New Research on GPS Reveals Major DoS Vulnerability
In a world where global positioning is key in a wide range of critical operations such as missile launches, space missions, or rescue operations, attacks against the GPS system can have unforeseen consequences.
In a joint paper, security researchers from the Carnegie Mellon University and GPS specialists from Coherent Navigation have described new attack mechanisms that can paralyze GPS devices and take them out of order.
Since the GPS positioning systems rely on radio waves to communicate with satellites, they are known to be vulnerable to jamming (by sending strong white noise to mask the satellite signal) or to spoofing (receiving forged signals that result in mapping a bogus location). New research however shows that sending specific signals can cause the GPS receiver to lock or malfunction, taking it completely out of business.
To achieve the denial of service condition, researchers spoofed the signal a satellite usually sends, but, rather than encoding the position of the satellite on the orbit, they made it look as if the satellite was located in the center of the Earth. The wrong satellite position caused an exception in the GPS software that leads to restarts. Since the distance between the satellite and the Earth rarely changes, the information becomes persistant in the device’s memory, which results in endless reboots.

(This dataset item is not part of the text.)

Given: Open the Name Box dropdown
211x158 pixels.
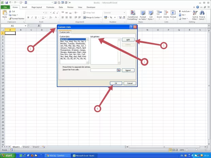Looking at the screenshot, I should [x=26, y=26].
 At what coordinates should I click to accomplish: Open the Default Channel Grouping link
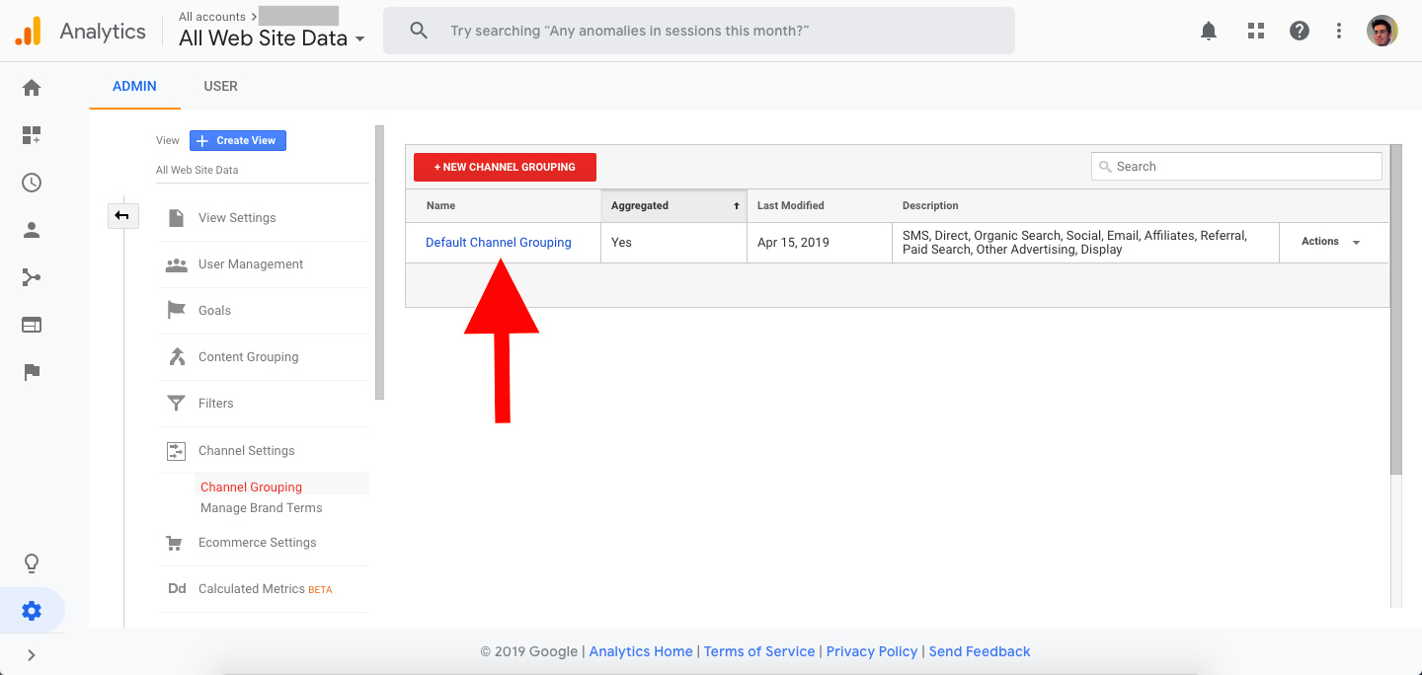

“Our surface includes higher level GPS protocol messages than previous work, as well as the GPS OS and downstream dependent systems. We develop a new hardware platform for GPS attacks, and develop novel attacks against GPS infrastructure,” wrote the researchers in the paper. “For example, we show that remote attacks via malicious GPS broadcasts are capable of bringing down up to 30% and 20% of the global CORS navigation and NTRIP networks, respectively, using hardware that costs about the same as a laptop”.
Fortunately, satellites send data for civillian and military GPS devices differently. Since military signals are encrypted and validation is performed before decoding, no military devices are subject to this type of attacks.